Student Driving has been a reality for decades and it comes with positives and negatives, students get a chance to gain driving experience while
facing the dangers of the road.
In California, students generally start getting their permits by the age of 15 after receiving drivers education. After 6 months of driving experience with their permits students are allowed to take the driving test to determine whether or not they can drive on their own. After that, students are allowed to drive on their own or with a sibling until they lose their provisional drivers license.

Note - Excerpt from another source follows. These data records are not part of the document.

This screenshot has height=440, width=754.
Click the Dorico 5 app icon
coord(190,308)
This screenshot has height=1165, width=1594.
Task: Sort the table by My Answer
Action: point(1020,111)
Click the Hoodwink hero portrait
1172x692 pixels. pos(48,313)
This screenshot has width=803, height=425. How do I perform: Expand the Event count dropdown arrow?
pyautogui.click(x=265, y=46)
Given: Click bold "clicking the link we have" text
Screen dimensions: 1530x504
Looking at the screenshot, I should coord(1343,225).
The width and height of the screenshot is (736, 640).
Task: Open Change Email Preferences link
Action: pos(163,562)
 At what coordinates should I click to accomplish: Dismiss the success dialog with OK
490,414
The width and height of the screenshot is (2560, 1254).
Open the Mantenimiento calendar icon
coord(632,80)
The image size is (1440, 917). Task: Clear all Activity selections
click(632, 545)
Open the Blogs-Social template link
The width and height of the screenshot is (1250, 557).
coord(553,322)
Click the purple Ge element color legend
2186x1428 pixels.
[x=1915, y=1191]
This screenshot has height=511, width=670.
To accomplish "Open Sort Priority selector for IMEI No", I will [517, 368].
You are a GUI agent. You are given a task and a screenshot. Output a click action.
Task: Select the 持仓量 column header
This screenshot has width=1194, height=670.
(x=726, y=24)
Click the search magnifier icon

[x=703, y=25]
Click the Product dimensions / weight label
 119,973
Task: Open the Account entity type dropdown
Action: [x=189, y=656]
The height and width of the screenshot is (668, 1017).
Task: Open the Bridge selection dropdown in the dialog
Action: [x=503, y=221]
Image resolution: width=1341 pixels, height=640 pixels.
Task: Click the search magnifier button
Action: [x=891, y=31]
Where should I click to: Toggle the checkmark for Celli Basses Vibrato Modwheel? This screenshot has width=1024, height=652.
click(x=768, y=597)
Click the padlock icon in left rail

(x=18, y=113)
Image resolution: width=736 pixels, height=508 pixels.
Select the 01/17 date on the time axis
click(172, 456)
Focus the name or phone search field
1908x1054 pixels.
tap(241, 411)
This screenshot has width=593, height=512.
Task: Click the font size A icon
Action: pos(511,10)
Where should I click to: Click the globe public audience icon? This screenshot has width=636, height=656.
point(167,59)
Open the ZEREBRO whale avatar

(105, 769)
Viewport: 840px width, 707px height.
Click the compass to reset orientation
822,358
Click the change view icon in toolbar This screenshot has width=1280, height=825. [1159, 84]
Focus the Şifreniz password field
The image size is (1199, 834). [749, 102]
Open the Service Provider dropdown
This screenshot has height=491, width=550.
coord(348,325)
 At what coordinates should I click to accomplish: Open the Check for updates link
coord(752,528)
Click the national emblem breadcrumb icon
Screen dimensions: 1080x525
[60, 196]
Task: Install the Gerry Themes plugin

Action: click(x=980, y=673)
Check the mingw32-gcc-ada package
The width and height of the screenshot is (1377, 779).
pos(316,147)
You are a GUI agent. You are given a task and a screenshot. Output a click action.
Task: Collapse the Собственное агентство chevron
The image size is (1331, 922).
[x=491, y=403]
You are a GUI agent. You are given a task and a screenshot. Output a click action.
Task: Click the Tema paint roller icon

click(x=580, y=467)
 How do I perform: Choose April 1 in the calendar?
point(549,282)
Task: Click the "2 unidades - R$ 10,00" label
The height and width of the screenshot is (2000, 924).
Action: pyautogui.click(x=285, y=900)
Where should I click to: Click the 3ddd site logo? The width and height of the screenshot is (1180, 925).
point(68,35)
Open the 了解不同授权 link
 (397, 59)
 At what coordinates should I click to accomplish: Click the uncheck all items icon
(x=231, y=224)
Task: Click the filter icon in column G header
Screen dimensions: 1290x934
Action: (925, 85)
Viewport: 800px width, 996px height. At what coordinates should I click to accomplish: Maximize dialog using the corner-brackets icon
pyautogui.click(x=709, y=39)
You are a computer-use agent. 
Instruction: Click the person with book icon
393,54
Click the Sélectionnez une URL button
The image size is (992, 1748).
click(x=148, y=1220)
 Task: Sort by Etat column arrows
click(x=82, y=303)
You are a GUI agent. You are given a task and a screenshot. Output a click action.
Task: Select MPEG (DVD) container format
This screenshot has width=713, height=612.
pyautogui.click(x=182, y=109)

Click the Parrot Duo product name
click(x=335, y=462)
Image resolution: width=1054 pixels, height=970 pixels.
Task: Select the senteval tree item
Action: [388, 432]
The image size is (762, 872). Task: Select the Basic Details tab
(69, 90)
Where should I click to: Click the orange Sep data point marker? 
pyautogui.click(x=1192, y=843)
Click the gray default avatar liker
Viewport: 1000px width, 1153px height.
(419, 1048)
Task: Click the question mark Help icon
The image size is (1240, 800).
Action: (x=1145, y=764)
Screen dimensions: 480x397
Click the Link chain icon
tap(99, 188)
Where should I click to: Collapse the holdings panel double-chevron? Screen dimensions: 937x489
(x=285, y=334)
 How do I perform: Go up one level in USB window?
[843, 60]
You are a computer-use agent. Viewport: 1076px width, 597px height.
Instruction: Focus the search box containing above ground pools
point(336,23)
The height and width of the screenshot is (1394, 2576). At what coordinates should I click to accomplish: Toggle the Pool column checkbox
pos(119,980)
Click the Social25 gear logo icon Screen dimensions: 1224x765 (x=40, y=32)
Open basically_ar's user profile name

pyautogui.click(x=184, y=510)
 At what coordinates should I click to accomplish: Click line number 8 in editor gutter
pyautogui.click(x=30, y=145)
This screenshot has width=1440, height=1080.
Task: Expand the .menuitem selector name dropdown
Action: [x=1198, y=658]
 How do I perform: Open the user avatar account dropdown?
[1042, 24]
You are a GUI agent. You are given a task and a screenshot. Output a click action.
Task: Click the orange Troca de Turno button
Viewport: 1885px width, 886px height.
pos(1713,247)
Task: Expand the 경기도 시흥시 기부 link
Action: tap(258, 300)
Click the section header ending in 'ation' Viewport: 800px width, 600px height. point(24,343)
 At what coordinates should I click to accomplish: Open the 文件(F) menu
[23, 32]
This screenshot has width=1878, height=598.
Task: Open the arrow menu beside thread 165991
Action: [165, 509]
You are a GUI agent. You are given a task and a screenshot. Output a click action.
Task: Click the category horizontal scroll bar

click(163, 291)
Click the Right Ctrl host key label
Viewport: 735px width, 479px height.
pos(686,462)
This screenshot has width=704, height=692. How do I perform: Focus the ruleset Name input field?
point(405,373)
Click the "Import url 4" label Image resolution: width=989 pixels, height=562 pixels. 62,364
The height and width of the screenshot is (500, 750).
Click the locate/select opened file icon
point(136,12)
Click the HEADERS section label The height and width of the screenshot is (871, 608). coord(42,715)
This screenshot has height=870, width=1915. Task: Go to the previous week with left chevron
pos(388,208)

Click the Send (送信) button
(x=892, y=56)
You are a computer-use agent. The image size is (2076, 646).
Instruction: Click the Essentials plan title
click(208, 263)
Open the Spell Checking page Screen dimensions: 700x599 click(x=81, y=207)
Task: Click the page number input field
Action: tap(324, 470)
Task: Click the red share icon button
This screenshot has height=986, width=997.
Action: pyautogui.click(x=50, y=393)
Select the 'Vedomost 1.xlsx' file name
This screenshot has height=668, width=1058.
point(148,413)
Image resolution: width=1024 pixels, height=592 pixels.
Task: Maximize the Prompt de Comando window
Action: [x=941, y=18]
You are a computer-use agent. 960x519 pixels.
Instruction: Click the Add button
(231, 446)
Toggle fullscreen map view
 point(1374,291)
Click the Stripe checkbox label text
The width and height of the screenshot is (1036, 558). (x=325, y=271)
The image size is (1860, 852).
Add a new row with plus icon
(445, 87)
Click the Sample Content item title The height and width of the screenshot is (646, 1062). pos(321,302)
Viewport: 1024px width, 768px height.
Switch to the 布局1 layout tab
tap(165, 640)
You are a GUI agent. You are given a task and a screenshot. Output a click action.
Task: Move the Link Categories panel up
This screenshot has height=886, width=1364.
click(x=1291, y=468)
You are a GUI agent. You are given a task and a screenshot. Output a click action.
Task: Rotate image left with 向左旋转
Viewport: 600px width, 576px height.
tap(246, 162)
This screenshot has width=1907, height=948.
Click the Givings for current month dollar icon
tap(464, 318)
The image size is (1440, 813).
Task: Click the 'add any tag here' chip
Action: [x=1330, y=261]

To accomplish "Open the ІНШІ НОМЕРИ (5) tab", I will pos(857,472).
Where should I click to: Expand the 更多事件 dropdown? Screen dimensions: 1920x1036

Students generally have their individual opinions about driving. Many student drivers at Da Vinci Communications each drive from different locations, providing different perspectives on driving at DVC.
“I feel like you should have more experience with driving because driving is about experience and taking precautions and stuff like that,” senior Caitlyn Valiente discussed.
Driving provides students with many benefits that they wouldn’t necessarily have as a passenger. Actually being able to drive provides you with an independent experience.
Tekeste Tekeste, a senior discussed that what he enjoys about driving the most is the freedom that he is given to go wherever he wants and not having to depend on someone else to help get him around.
While driving, it is important to stay safe and be aware of one’s surroundings. If not, the potential risk for an accident raises. According to the Governors Highway Safety Association, from 2005-14 teen collisions rates decline to 56% for younger teen drivers and 44% for older teen drivers.
“I’m a pretty safe driver, I’m cautious, I’m aware of my surroundings, that’s a big thing a lot of people aren’t and that’s what I feel like leads to accidents a lot,” Tekeste added.
Parents have different rules when it comes to having their child drive around town on their own, many want to do what they feel is the best for their child’s safety while on the road.
Valiente said that after she got her license, her mom said she wanted her to gain a lot of experience before letting friends commute with her on the road.
As a student driver, responsibility on and off the road plays a key part in how you drive. Teens that take risks with drinking and other bad habits are more likely to get in a fatal accident than a teen that doesn’t.
Teens that have died with a Blood Alcohol content of 0.08 percent or higher were all over 17 percent with teens aged 17 through 20 with 15 and 15-year-olds at 8 percent according to (GHSA).
Student driving provides students with a chance to continue to mature into their adult lives with its fair share of responsibilities that teen drivers have to consider when on the road.